§ Exercise
The answer must consist of each line below that contains the string "Switch".

§ Dataset excerpts
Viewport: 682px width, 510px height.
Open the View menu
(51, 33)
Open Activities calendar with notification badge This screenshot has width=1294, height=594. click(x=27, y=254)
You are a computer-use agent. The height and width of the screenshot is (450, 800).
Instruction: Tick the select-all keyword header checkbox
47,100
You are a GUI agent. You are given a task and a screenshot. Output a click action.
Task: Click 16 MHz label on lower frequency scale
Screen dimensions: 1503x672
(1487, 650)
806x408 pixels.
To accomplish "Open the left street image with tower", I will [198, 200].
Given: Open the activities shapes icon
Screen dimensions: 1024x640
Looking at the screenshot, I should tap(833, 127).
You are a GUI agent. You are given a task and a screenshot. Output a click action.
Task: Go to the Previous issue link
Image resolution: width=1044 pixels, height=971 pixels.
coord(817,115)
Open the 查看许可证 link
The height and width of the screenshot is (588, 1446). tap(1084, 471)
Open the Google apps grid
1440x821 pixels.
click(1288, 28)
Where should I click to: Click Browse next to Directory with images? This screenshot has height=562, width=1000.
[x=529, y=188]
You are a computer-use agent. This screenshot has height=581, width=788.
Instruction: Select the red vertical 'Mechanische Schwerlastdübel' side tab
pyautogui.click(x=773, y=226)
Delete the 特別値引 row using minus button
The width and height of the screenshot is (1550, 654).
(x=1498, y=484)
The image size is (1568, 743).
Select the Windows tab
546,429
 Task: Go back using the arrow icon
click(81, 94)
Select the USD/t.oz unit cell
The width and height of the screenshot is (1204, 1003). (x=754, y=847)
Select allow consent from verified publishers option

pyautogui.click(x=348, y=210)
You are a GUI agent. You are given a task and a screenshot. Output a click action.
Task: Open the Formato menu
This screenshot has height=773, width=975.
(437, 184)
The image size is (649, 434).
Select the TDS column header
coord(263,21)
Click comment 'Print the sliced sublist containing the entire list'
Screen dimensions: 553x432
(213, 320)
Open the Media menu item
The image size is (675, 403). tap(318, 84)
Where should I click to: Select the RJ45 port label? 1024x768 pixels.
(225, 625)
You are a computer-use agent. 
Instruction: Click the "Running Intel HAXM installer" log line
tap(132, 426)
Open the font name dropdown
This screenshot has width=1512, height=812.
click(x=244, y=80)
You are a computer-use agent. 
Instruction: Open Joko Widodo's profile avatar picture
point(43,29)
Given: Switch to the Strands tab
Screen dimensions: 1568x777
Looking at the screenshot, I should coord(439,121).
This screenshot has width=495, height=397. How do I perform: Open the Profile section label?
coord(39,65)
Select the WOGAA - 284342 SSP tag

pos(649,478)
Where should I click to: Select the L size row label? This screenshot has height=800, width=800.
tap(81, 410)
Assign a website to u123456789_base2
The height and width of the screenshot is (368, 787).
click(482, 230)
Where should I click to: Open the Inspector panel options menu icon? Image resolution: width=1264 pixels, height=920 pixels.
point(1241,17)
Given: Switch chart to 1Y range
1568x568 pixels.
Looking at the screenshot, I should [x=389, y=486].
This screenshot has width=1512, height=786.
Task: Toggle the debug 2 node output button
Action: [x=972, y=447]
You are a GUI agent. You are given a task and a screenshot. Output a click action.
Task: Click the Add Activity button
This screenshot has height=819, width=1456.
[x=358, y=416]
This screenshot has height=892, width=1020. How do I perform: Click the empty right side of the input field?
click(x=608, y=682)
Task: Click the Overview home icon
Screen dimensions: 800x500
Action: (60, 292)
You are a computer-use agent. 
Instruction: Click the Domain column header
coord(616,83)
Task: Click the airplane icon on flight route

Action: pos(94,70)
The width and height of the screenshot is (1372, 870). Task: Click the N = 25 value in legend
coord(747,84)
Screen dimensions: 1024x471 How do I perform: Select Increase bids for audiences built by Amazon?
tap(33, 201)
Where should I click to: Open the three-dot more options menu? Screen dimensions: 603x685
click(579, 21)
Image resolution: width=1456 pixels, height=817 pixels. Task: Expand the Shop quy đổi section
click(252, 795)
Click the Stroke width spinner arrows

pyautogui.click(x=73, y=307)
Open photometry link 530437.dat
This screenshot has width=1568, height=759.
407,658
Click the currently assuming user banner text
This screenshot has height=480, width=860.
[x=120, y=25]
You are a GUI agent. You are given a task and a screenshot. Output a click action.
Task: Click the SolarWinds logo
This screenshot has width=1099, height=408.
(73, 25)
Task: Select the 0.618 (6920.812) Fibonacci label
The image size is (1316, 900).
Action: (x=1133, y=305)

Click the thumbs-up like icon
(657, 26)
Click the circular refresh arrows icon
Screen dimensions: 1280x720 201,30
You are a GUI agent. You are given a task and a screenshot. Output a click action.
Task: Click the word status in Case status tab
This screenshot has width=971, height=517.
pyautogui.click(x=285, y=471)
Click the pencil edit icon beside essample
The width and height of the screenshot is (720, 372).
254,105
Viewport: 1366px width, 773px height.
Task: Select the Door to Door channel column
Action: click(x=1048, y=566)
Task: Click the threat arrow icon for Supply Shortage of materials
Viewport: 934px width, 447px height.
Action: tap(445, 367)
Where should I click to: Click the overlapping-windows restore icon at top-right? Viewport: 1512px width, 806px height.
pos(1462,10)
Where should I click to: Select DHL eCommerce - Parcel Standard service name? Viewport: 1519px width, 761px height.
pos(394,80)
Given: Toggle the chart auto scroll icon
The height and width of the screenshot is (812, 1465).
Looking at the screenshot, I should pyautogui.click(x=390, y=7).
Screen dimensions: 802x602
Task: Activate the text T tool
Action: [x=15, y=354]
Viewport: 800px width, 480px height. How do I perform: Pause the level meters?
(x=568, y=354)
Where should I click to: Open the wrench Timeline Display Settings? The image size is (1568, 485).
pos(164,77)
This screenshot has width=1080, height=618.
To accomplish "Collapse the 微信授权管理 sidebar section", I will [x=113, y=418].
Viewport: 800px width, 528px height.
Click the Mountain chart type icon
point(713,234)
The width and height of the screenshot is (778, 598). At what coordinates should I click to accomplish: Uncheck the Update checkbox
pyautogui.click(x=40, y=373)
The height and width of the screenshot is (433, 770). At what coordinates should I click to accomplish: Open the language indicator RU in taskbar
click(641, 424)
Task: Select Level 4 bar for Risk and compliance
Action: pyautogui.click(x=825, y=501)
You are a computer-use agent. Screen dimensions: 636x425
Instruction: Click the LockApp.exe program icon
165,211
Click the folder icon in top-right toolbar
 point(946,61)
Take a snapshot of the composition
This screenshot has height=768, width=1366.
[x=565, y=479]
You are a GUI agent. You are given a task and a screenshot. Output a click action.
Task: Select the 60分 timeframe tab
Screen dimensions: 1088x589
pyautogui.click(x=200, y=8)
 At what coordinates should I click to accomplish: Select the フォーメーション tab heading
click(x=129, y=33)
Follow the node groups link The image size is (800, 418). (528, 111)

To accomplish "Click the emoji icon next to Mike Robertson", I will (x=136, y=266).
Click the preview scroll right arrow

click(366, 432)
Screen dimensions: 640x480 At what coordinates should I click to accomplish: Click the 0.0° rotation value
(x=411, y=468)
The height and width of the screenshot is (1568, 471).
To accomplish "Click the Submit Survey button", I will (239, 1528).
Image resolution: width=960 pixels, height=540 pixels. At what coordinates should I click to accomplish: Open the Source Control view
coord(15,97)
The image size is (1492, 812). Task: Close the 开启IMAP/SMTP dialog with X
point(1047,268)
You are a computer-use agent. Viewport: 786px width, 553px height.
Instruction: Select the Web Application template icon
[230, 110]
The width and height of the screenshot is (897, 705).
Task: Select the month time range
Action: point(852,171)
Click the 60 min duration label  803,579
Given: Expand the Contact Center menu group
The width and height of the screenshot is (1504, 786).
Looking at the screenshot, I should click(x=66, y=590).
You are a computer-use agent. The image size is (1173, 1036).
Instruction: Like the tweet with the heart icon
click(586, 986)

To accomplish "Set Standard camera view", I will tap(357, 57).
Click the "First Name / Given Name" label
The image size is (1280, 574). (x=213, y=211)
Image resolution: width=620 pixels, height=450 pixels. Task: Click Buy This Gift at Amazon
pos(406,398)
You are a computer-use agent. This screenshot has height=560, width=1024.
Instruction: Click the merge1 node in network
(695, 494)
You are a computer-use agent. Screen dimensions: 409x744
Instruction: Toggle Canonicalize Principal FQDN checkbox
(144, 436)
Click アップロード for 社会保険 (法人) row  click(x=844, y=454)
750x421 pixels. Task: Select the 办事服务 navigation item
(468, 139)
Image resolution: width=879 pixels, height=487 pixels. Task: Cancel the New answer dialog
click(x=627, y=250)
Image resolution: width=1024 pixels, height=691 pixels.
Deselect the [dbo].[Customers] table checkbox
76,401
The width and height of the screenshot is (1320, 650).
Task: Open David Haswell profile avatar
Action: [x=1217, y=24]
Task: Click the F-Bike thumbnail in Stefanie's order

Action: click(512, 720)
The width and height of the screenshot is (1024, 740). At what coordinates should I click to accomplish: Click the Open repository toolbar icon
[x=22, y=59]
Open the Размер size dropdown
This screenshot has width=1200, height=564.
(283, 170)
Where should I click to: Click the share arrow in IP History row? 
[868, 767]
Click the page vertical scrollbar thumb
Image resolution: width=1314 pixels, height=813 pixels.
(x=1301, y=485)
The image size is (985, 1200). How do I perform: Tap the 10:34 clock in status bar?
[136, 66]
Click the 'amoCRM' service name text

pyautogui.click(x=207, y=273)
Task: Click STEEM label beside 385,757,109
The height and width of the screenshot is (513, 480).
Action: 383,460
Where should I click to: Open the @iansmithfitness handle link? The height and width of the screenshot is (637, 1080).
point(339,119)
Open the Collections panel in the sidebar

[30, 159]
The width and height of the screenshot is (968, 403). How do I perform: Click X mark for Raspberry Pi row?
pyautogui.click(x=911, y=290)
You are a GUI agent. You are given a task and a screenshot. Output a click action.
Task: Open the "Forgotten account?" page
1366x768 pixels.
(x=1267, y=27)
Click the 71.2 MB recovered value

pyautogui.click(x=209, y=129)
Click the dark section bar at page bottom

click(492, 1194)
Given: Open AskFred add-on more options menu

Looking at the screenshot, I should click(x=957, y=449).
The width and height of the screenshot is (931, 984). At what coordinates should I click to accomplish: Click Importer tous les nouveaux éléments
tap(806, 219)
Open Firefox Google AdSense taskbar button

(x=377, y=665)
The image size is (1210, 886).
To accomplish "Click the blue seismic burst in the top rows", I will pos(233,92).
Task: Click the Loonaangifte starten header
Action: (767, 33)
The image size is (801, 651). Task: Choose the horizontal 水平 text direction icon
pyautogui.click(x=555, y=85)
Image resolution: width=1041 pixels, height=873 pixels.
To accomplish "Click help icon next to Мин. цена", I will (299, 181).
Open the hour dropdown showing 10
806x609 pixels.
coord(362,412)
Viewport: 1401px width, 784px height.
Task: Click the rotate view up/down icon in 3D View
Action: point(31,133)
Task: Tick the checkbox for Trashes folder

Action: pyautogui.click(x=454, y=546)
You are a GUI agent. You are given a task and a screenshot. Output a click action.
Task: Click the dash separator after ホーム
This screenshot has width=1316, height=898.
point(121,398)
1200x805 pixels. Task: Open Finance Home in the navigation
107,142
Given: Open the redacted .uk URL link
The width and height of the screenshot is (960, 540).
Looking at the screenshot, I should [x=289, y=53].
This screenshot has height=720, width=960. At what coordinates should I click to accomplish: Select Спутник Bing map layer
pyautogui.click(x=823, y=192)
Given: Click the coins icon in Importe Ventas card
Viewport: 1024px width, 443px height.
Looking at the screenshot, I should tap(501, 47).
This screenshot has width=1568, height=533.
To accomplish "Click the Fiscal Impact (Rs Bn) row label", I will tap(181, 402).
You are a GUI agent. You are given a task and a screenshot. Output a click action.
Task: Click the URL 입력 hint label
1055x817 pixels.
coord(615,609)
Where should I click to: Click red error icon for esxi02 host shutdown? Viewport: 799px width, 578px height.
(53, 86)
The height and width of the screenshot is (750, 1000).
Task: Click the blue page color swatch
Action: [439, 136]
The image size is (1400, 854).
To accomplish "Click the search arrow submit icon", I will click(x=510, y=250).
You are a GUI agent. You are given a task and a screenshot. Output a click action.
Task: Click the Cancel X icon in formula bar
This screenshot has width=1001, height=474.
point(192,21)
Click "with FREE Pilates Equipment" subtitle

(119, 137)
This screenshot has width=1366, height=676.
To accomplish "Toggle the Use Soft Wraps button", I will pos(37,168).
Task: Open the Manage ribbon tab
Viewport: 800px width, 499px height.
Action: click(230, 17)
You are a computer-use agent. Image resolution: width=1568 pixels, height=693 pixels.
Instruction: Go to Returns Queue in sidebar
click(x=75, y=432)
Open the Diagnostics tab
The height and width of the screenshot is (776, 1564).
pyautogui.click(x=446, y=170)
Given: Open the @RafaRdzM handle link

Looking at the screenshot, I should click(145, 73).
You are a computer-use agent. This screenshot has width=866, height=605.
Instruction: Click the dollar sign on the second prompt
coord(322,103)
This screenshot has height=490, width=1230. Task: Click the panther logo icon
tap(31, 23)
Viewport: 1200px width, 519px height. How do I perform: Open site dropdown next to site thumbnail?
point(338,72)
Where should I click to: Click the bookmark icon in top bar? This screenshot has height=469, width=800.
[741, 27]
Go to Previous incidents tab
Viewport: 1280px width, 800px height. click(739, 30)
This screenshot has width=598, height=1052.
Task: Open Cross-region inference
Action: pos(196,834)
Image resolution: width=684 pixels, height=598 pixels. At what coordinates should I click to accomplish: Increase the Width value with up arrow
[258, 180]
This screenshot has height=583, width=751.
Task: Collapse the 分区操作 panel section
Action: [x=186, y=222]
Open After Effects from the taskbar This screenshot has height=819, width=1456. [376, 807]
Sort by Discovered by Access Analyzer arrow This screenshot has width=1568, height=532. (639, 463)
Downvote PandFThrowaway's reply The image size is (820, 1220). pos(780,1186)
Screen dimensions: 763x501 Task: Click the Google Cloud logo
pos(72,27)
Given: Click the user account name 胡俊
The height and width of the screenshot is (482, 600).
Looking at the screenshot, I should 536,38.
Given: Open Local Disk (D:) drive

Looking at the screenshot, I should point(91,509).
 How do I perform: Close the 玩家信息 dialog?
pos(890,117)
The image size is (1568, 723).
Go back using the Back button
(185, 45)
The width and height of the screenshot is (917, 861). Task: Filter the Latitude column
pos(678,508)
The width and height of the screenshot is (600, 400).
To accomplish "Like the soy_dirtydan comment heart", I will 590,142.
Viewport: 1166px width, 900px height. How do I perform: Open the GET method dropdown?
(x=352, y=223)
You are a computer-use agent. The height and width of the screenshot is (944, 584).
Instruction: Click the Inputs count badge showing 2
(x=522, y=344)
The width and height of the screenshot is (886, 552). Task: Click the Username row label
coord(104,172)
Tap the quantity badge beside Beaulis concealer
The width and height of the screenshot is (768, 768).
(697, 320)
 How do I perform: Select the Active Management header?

§ Result for this task
Given: Switch to the Strands tab
Given: Switch chart to 1Y range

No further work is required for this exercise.